[Data extracted from a collection]
>>

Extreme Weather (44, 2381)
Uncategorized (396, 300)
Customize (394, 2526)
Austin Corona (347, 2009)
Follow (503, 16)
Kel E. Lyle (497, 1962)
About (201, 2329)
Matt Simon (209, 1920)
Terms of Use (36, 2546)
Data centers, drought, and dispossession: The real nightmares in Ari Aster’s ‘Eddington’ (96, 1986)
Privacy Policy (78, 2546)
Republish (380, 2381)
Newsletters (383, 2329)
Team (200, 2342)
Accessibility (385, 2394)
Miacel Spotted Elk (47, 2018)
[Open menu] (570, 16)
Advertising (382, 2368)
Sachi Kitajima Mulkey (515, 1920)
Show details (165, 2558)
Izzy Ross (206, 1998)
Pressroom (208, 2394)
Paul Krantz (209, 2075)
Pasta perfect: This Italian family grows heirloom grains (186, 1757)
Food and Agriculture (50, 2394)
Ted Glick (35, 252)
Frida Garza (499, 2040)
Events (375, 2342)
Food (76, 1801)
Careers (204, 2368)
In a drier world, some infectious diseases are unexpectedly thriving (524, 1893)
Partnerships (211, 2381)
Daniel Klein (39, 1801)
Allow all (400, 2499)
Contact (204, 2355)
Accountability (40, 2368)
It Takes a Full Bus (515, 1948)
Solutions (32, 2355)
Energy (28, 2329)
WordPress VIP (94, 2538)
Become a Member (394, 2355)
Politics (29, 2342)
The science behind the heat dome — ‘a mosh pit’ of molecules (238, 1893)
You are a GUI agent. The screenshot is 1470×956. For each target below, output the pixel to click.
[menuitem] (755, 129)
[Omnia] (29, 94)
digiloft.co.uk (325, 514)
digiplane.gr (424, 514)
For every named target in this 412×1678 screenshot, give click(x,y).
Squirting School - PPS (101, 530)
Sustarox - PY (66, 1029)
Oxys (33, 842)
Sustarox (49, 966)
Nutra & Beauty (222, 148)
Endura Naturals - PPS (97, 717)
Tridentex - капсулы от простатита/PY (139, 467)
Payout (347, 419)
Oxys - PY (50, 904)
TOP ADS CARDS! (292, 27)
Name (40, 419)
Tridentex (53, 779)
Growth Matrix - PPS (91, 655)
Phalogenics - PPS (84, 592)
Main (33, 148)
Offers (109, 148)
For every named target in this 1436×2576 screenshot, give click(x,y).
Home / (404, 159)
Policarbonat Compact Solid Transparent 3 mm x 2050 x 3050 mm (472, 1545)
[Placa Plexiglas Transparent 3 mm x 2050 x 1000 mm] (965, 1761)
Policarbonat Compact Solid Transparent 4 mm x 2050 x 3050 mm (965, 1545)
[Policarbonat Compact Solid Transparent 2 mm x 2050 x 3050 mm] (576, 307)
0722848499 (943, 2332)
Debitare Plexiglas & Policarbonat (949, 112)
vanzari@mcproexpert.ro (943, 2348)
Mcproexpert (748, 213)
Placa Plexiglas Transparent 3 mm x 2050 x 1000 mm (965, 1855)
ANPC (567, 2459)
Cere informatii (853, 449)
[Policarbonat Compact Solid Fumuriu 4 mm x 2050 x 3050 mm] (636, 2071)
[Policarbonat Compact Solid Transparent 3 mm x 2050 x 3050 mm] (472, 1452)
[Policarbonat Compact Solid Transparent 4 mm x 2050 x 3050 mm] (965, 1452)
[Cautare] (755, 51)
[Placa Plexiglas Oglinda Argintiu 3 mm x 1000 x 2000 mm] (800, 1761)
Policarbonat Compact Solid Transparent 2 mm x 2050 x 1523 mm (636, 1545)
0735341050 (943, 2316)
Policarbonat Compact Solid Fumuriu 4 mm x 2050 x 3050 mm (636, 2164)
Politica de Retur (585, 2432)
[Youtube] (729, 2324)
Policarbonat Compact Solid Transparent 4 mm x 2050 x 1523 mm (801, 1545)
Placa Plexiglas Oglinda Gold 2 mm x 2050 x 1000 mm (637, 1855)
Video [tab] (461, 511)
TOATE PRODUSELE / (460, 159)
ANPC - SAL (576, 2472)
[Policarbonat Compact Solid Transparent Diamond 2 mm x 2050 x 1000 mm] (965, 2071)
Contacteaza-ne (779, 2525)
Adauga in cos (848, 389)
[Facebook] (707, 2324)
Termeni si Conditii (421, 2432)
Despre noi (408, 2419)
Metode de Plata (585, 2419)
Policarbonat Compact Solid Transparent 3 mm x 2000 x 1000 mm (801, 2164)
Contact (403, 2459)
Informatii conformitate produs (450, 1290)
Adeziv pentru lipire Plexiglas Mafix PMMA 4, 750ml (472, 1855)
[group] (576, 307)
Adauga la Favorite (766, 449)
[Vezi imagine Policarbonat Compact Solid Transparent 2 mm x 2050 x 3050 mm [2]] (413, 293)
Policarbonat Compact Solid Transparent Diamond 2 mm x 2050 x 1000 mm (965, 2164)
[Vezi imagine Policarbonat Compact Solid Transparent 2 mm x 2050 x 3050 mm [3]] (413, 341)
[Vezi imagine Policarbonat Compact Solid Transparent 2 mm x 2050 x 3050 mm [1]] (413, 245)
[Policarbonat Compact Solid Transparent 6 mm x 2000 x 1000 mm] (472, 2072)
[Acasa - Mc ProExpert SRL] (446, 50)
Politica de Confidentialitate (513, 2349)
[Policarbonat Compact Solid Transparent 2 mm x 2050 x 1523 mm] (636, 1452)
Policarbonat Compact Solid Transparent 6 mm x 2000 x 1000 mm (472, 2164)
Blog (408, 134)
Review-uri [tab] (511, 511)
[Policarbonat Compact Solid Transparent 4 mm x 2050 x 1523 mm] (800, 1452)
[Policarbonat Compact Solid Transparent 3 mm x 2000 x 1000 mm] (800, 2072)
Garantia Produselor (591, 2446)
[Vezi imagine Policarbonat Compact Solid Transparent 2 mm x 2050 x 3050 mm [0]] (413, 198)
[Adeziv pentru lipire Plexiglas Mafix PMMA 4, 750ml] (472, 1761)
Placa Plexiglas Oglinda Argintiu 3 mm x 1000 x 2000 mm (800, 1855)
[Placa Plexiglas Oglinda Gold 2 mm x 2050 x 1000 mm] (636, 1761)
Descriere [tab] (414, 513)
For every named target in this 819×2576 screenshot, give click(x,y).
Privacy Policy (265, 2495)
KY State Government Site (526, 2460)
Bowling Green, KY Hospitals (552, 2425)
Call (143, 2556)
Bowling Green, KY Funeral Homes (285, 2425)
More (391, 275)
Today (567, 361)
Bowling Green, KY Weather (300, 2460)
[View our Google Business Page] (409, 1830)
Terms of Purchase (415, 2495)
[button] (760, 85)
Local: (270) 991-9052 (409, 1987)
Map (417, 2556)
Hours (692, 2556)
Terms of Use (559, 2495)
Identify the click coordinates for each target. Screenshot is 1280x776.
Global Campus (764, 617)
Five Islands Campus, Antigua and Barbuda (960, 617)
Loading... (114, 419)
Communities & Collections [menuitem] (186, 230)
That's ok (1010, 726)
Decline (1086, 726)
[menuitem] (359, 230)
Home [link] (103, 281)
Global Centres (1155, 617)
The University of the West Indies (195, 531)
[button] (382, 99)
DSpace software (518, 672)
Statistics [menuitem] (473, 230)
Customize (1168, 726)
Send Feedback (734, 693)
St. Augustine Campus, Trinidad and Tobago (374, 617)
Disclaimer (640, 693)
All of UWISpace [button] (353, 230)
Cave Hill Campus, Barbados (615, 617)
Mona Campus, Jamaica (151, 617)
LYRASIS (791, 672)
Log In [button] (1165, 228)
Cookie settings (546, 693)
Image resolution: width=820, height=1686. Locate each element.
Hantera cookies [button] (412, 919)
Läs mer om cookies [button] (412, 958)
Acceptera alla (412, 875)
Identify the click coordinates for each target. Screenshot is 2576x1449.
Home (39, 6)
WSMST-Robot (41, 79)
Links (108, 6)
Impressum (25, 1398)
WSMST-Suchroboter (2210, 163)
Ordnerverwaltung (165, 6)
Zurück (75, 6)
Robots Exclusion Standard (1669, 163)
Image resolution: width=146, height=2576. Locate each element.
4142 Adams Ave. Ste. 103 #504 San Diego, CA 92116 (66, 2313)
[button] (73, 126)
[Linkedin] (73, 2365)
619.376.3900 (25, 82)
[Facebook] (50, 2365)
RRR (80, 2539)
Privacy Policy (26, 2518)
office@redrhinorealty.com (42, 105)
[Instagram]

<<

Description of the task:
Please retype, with no changes, the lines that run from the first line of the entries to the line with "It Takes a Full Bus (515, 1948)", both ends included.

Written solution:
Extreme Weather (44, 2381)
Uncategorized (396, 300)
Customize (394, 2526)
Austin Corona (347, 2009)
Follow (503, 16)
Kel E. Lyle (497, 1962)
About (201, 2329)
Matt Simon (209, 1920)
Terms of Use (36, 2546)
Data centers, drought, and dispossession: The real nightmares in Ari Aster’s ‘Eddington’ (96, 1986)
Privacy Policy (78, 2546)
Republish (380, 2381)
Newsletters (383, 2329)
Team (200, 2342)
Accessibility (385, 2394)
Miacel Spotted Elk (47, 2018)
[Open menu] (570, 16)
Advertising (382, 2368)
Sachi Kitajima Mulkey (515, 1920)
Show details (165, 2558)
Izzy Ross (206, 1998)
Pressroom (208, 2394)
Paul Krantz (209, 2075)
Pasta perfect: This Italian family grows heirloom grains (186, 1757)
Food and Agriculture (50, 2394)
Ted Glick (35, 252)
Frida Garza (499, 2040)
Events (375, 2342)
Food (76, 1801)
Careers (204, 2368)
In a drier world, some infectious diseases are unexpectedly thriving (524, 1893)
Partnerships (211, 2381)
Daniel Klein (39, 1801)
Allow all (400, 2499)
Contact (204, 2355)
Accountability (40, 2368)
It Takes a Full Bus (515, 1948)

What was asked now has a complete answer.